--- START INPUT MATERIAL ---
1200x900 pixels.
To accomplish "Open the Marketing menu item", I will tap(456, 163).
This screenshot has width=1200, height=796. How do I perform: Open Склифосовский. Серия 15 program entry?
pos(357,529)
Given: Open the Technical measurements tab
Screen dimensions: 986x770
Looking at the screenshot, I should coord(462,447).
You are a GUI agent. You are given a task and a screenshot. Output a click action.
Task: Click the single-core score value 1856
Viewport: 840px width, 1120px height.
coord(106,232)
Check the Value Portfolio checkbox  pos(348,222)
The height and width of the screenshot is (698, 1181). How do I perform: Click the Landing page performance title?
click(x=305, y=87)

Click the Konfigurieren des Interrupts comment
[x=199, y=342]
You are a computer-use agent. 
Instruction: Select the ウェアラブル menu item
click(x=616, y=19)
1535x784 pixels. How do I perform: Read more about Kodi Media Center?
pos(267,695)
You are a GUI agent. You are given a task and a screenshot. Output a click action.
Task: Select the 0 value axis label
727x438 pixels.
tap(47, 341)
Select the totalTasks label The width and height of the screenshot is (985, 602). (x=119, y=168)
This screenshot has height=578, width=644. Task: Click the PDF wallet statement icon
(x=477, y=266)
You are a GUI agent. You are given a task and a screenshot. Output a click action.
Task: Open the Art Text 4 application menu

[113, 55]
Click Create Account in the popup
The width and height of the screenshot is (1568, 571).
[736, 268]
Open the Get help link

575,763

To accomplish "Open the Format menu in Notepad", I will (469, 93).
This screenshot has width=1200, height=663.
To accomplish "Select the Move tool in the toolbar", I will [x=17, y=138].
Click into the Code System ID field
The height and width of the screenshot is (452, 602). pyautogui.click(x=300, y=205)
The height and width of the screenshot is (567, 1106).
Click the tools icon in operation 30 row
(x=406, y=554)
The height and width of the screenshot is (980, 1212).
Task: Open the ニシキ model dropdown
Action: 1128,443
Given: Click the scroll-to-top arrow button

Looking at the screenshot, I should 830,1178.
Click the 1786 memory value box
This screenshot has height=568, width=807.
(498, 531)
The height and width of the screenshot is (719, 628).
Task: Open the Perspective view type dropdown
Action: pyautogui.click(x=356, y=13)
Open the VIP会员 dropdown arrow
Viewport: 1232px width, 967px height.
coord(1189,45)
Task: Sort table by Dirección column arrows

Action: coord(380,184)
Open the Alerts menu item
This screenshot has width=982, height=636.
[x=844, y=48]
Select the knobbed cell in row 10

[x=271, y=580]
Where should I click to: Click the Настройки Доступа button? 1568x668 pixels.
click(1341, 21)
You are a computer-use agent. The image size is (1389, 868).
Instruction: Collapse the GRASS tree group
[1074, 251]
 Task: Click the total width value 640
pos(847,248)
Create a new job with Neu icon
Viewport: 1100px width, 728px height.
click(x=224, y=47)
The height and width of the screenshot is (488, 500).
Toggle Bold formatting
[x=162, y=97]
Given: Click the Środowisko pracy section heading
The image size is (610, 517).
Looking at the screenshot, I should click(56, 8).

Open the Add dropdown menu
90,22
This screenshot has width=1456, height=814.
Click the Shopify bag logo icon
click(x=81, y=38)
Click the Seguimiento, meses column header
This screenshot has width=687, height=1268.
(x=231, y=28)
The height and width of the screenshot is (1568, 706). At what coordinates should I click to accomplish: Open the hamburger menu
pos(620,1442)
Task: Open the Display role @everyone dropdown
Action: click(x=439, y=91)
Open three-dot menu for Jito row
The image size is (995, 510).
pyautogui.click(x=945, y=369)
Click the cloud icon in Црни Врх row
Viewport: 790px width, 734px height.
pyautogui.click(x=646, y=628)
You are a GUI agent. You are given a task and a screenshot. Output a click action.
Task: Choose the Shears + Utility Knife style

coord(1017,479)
--- END INPUT MATERIAL ---
Write out all of the entries above, line for line, without altering anything.

1200x900 pixels.
To accomplish "Open the Marketing menu item", I will tap(456, 163).
This screenshot has width=1200, height=796. How do I perform: Open Склифосовский. Серия 15 program entry?
pos(357,529)
Given: Open the Technical measurements tab
Screen dimensions: 986x770
Looking at the screenshot, I should coord(462,447).
You are a GUI agent. You are given a task and a screenshot. Output a click action.
Task: Click the single-core score value 1856
Viewport: 840px width, 1120px height.
coord(106,232)
Check the Value Portfolio checkbox  pos(348,222)
The height and width of the screenshot is (698, 1181). How do I perform: Click the Landing page performance title?
click(x=305, y=87)

Click the Konfigurieren des Interrupts comment
[x=199, y=342]
You are a computer-use agent. 
Instruction: Select the ウェアラブル menu item
click(x=616, y=19)
1535x784 pixels. How do I perform: Read more about Kodi Media Center?
pos(267,695)
You are a GUI agent. You are given a task and a screenshot. Output a click action.
Task: Select the 0 value axis label
727x438 pixels.
tap(47, 341)
Select the totalTasks label The width and height of the screenshot is (985, 602). (x=119, y=168)
This screenshot has height=578, width=644. Task: Click the PDF wallet statement icon
(x=477, y=266)
You are a GUI agent. You are given a task and a screenshot. Output a click action.
Task: Open the Art Text 4 application menu

[113, 55]
Click Create Account in the popup
The width and height of the screenshot is (1568, 571).
[736, 268]
Open the Get help link

575,763

To accomplish "Open the Format menu in Notepad", I will (469, 93).
This screenshot has width=1200, height=663.
To accomplish "Select the Move tool in the toolbar", I will [x=17, y=138].
Click into the Code System ID field
The height and width of the screenshot is (452, 602). pyautogui.click(x=300, y=205)
The height and width of the screenshot is (567, 1106).
Click the tools icon in operation 30 row
(x=406, y=554)
The height and width of the screenshot is (980, 1212).
Task: Open the ニシキ model dropdown
Action: 1128,443
Given: Click the scroll-to-top arrow button

Looking at the screenshot, I should 830,1178.
Click the 1786 memory value box
This screenshot has height=568, width=807.
(498, 531)
The height and width of the screenshot is (719, 628).
Task: Open the Perspective view type dropdown
Action: pyautogui.click(x=356, y=13)
Open the VIP会员 dropdown arrow
Viewport: 1232px width, 967px height.
coord(1189,45)
Task: Sort table by Dirección column arrows

Action: coord(380,184)
Open the Alerts menu item
This screenshot has width=982, height=636.
[x=844, y=48]
Select the knobbed cell in row 10

[x=271, y=580]
Where should I click to: Click the Настройки Доступа button? 1568x668 pixels.
click(1341, 21)
You are a computer-use agent. The image size is (1389, 868).
Instruction: Collapse the GRASS tree group
[1074, 251]
 Task: Click the total width value 640
pos(847,248)
Create a new job with Neu icon
Viewport: 1100px width, 728px height.
click(x=224, y=47)
The height and width of the screenshot is (488, 500).
Toggle Bold formatting
[x=162, y=97]
Given: Click the Środowisko pracy section heading
The image size is (610, 517).
Looking at the screenshot, I should click(56, 8).

Open the Add dropdown menu
90,22
This screenshot has width=1456, height=814.
Click the Shopify bag logo icon
click(x=81, y=38)
Click the Seguimiento, meses column header
This screenshot has width=687, height=1268.
(x=231, y=28)
The height and width of the screenshot is (1568, 706). At what coordinates should I click to accomplish: Open the hamburger menu
pos(620,1442)
Task: Open the Display role @everyone dropdown
Action: click(x=439, y=91)
Open three-dot menu for Jito row
The image size is (995, 510).
pyautogui.click(x=945, y=369)
Click the cloud icon in Црни Врх row
Viewport: 790px width, 734px height.
pyautogui.click(x=646, y=628)
You are a GUI agent. You are given a task and a screenshot. Output a click action.
Task: Choose the Shears + Utility Knife style

coord(1017,479)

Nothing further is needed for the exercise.